For though Coates' vitriol positively drips with righteous indignation, he never offers to me a convincing reason why I ought to share his outrage at injustice. For if the world we inhabit really is mere chaos that ends in a box, for what reason might I consider surrendering my status as a white male? If that's the game we're playing, then I will do what I will do, compelling others to serve my own purposes and making no apologies for doing so. Coates either overlooks the danger of the oppressed becoming the oppressor or else he tacitly approves of it. And it is this great struggle which provides Coates and his son with meaning and purpose in their lives. In perhaps the most honest moment in this letter, the author states the conclusion that he is compelled to embrace: "Perhaps struggle is all we have because the god of history is an atheist, and nothing about this world is meant to be... These are the preferences of the universe itself: verbs over nouns, actions over states, struggle over hope" (71). This is a profoundly dark and cynical perspective from which to advocate for "racial justice," one which effectively renders terms like "good," "true," "beautiful," and "just" devoid of any meaning beyond the personal and subjective. And so I have every right to reject the author's idea of justice just as much as I might claim to dislike tomatoes. Who is he to argue with me? On what grounds will he convince me otherwise?

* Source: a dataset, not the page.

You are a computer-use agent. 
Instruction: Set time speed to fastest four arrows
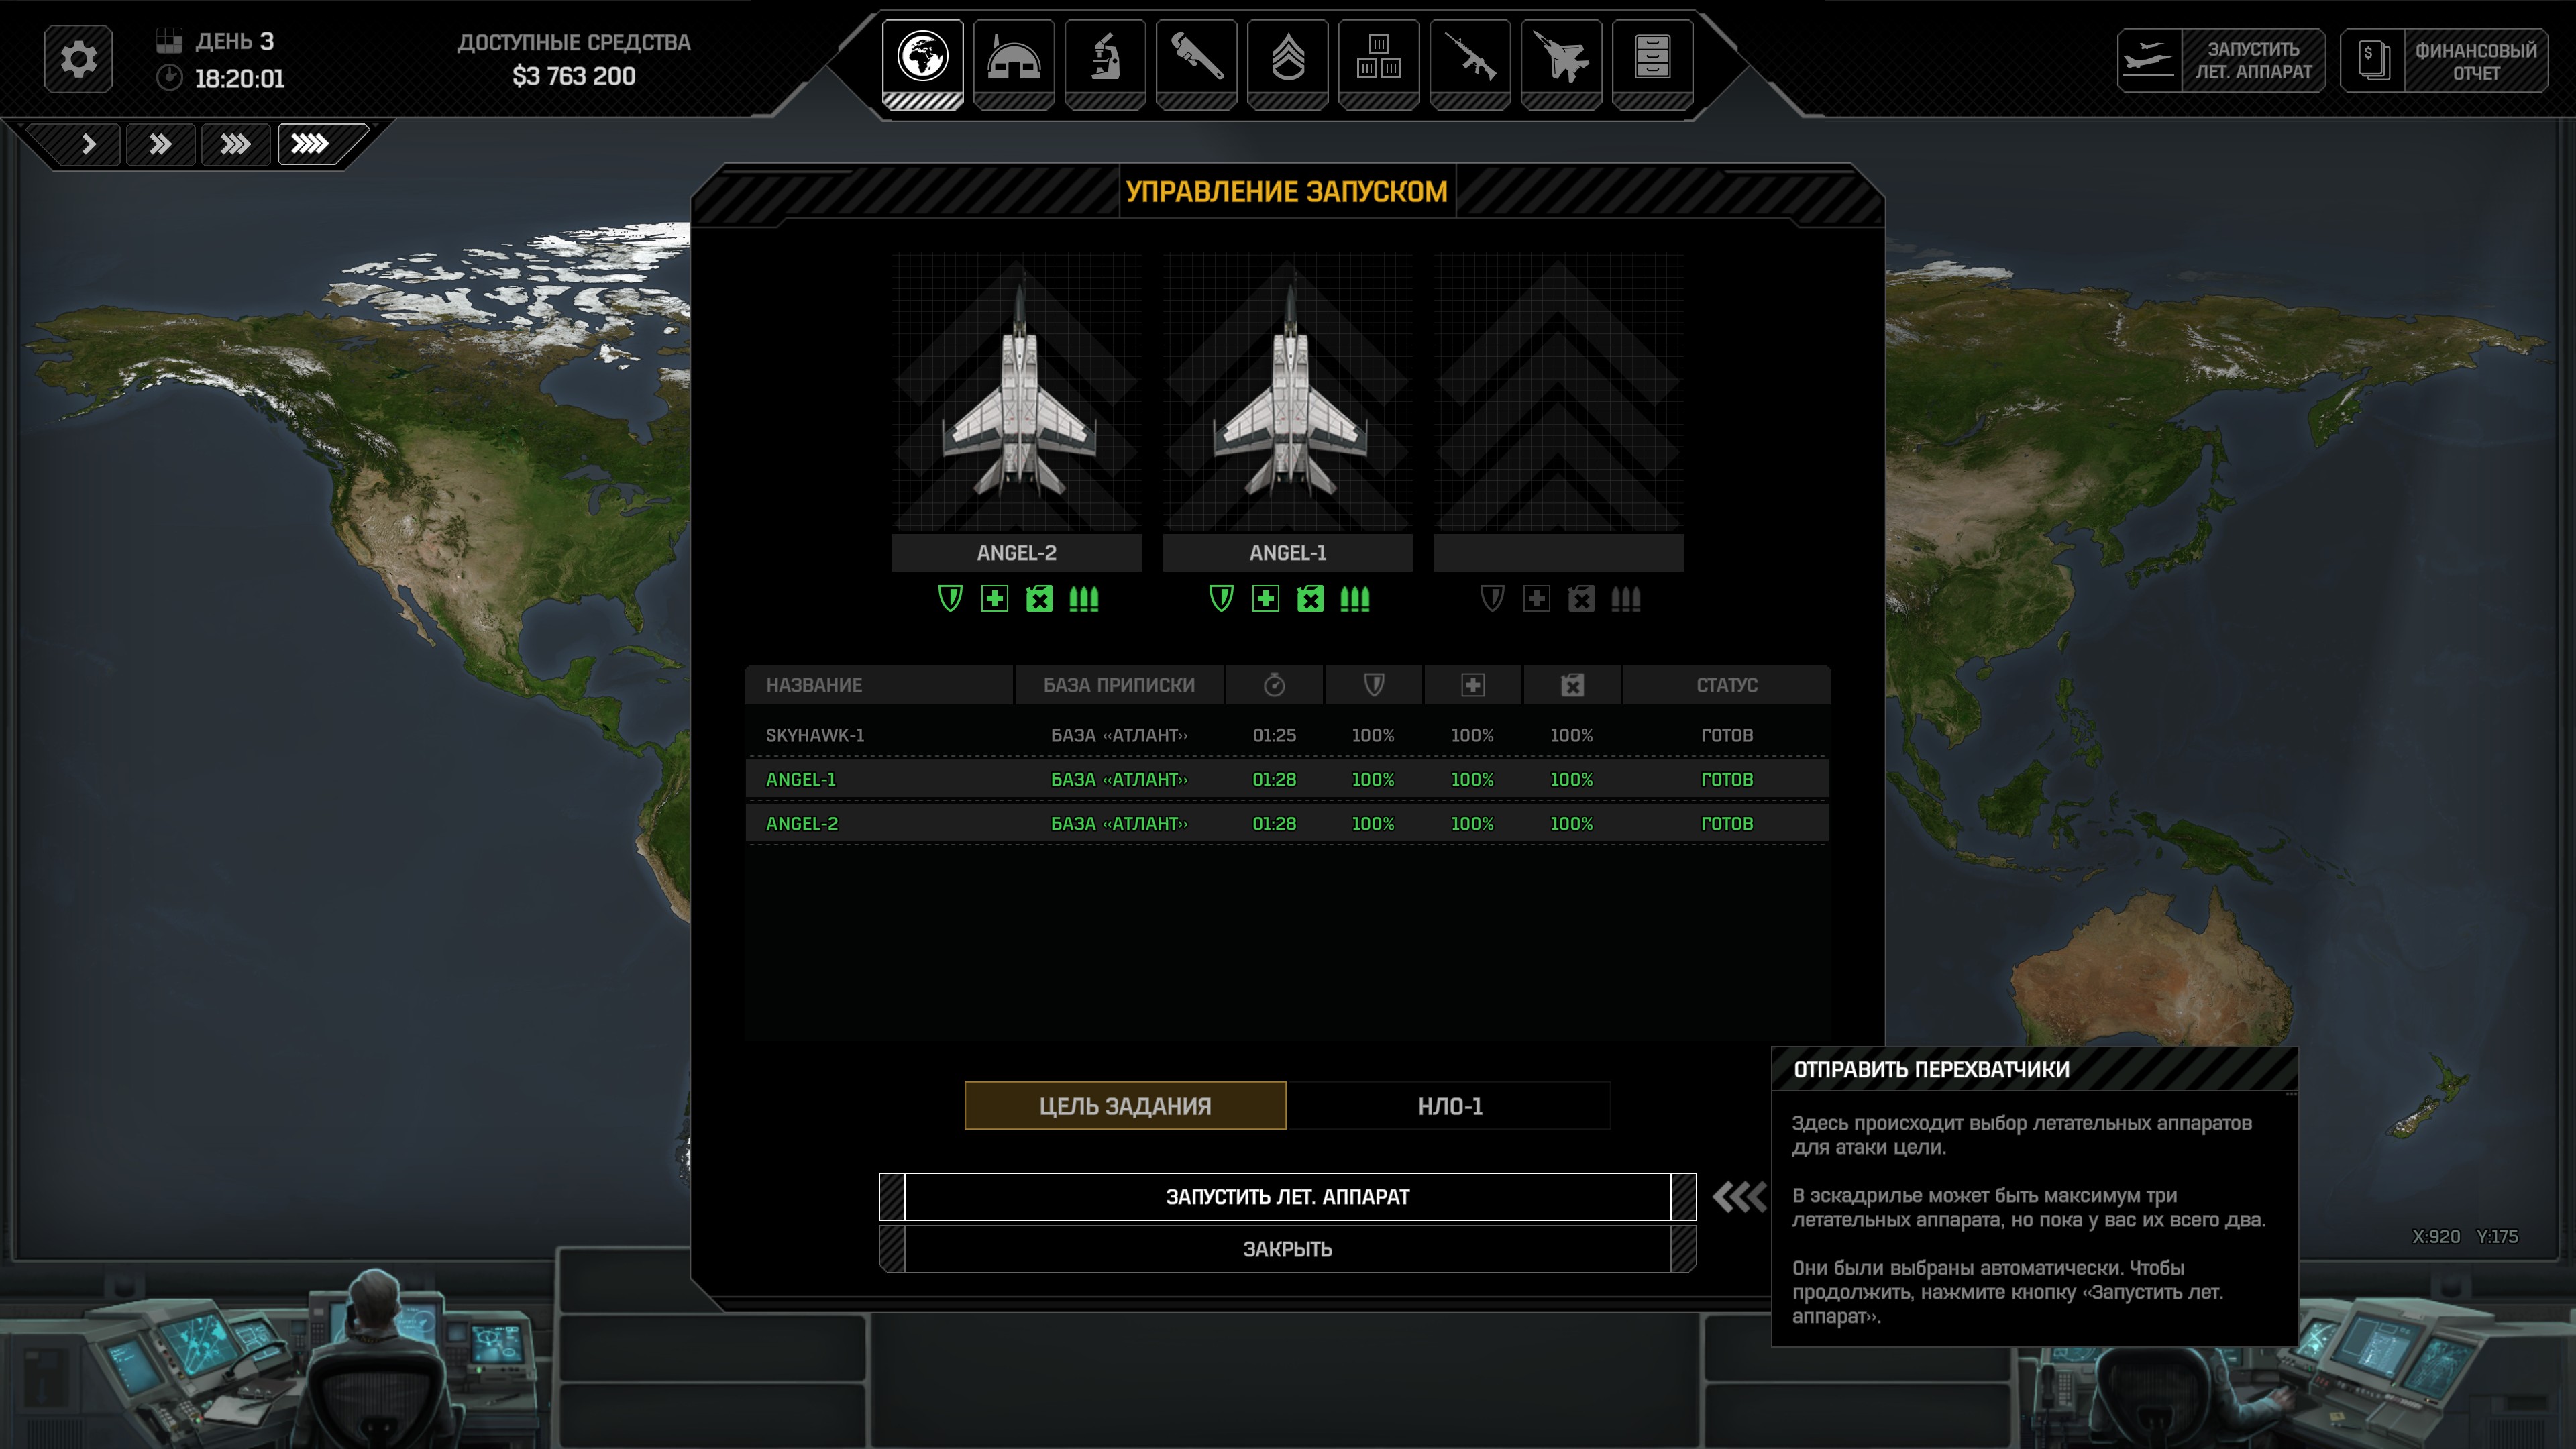(310, 144)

Thankfully, I believe in the God of Justice and Peace who provides content and definition to such ideas, enfleshed in his very body hung on a cross and resurrected. Just as guns will one day be reforged into garden tools and just as the lion will one day lay down with the lamb, so too I cling to the hope that "one day little black boys and girls will be holding hands with little white boys and girls" and we will know peace. This was Dr. King's dream. One day we will all wake up to find that this reconciliation is the fabric with which this universe was woven all along.